Stored records
○ ○ ○ ○ ○

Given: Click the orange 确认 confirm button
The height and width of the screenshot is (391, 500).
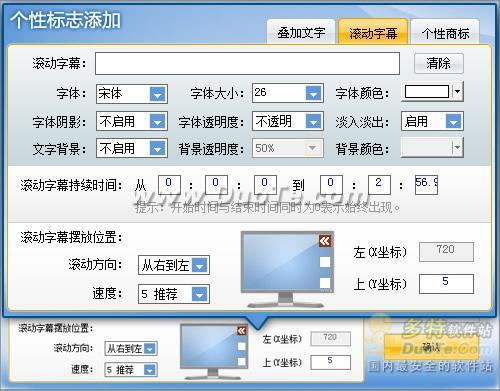Looking at the screenshot, I should (431, 347).
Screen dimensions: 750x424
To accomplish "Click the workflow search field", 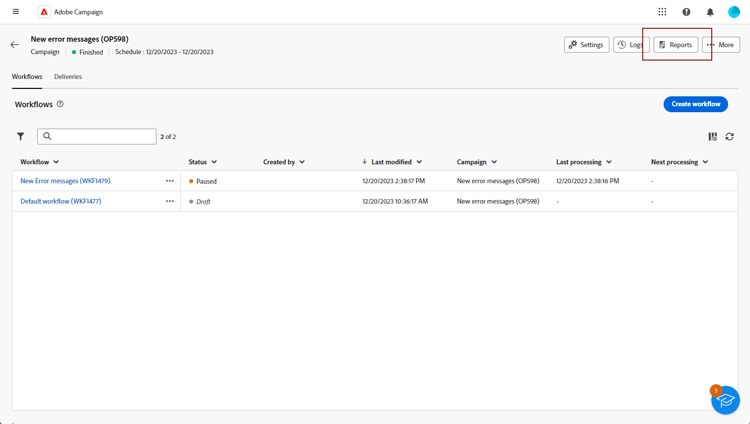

○ ○ ○ ○ ○

EXERCISE OBJECTIVE
The images are to be left out; every line above should be set down exactly.

RESPONSE AREA
Given: Click the orange 确认 confirm button
The height and width of the screenshot is (391, 500).
Looking at the screenshot, I should (431, 347).
Screen dimensions: 750x424
To accomplish "Click the workflow search field", 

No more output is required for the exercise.